Newman grappled with specifying what is called Apostolical Tradition, which St. Paul had called the “deposit of the Faith.” These were fundamental truths delivered by the Apostles to their successors and, in turn, to Christians.

While studying heresies of the fifth century, that of the Monophysites, he came upon an article by Nicholas Wiseman on the Donatist heresy of the fourth century. At the same time Newman struggled on how to account with various developments in Church doctrine: namely papal authority, devotion to saints, and the doctrine on purgatory. He found in the study of the Monophysite and Donatist heresies that the deciding factor had been the authority of the Roman See. (This is the Catholicity of the Church).

This wise scholar, John Henry Newman, understood the various notes of the Church were all important: Apostolicity, Antiquity, Holiness and Catholicity.  These notes or characteristics of the Church help us to understand Tradition in the Church. This Tradition with a capital T is constituted by the truths contained in the Creeds and by the sacramental truths and practices of the Church. By Tradition we do not refer to traditions such as local processions and cultural events celebrating the faith.

The Tradition of the Church is a living Tradition; it develops over time and grows to maturity like a seed becoming a sapling and later a tree. This is the reason for his sentence: “to live is to change.” But faced by changes in doctrine Newman looked for a theory to account for these changes. This theory will be discussed further in another post.

Newman, like some other theologians, believed that the faithful exercise the sensum fidelium or spiritual instinct to distinguish between truth and error. The faithful could be consulted like a barometer is consulted to gauge the atmospheric pressure.

The faithful (clergy and laity) are witnesses of the Church’s Tradition. The members of the Church through their knowledge of revelation and Church teaching and their practice of the faith are able to recognize what is Catholic and what is not.

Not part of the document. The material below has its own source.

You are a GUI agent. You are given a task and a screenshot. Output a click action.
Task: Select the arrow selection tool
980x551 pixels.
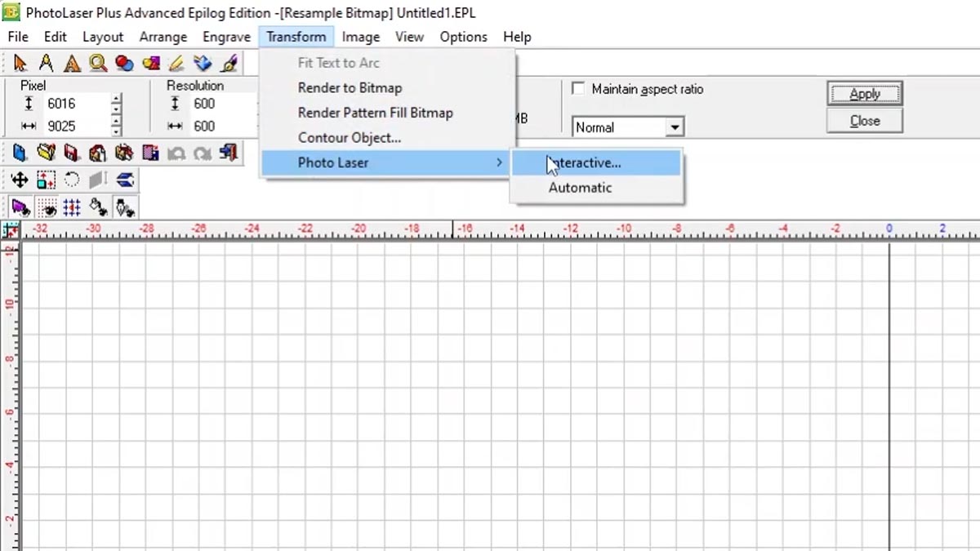20,63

The Synod on Synodality plans for a discussion of the Church’s teaching regarding marriage and its moral teaching on sexuality. Such discussion calls into question settled doctrines or Tradition in the Church.

In the preparation for this synod, and in the German Synodal Path, the blessing of homosexual unions has been discussed and promoted by participants. However, from the first century, the Tradition of the Church has considered that adultery and sodomy are gravely sinful. How is it possible to bless unions which are not only contrary to natural law and the nature of marriage, but that are also sinful acts?

The Sensum fidelium is not the majority opinion nor is it the public expression of the needs of Christians who are living in situations of sin. Nor is the sensum fidelium giving voice to interesting theological ideas advanced by some or even many. The sensum fidelium is a judgment about the conformity or nonconformity of developments in doctrine with the deposit of Faith. 

Tradition in the Church is a Living Tradition because as Newman explains “to be perfect is to have changed often.” However without safeguards, changes can be corruptions of an idea. Newman’s theory of development provides seven notes which help the hierarchy to ascertain what is an expression of this Living Tradition and what is a heresy. We will examine these notes in the next podcast.